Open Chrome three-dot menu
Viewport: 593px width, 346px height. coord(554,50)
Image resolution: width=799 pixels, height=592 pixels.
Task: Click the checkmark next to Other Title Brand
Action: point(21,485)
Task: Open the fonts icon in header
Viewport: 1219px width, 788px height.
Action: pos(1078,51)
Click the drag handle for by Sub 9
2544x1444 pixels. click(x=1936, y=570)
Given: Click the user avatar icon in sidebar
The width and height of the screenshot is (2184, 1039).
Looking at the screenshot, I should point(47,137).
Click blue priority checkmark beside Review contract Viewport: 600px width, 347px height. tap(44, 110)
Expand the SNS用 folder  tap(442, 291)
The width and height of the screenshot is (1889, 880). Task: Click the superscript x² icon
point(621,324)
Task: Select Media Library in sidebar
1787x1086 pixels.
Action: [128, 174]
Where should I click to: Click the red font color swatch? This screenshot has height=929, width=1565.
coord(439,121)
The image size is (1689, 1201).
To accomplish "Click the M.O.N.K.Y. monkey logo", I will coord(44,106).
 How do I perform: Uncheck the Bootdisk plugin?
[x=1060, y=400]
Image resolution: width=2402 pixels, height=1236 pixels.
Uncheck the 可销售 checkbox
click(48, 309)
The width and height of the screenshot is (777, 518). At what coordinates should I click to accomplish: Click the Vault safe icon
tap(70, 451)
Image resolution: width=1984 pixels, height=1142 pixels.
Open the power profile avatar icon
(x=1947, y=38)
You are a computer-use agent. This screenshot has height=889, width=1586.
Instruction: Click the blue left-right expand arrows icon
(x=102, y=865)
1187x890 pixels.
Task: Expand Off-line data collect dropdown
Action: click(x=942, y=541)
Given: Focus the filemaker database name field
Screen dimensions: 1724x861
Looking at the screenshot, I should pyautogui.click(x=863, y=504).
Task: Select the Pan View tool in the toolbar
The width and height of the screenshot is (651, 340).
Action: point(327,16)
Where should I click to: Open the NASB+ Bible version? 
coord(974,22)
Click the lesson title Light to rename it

TASK INSTRUCTIONS
Looking at the entries above, report how many of their lines include "sidebar", and add nothing else.

COMPLETED EXERCISE
2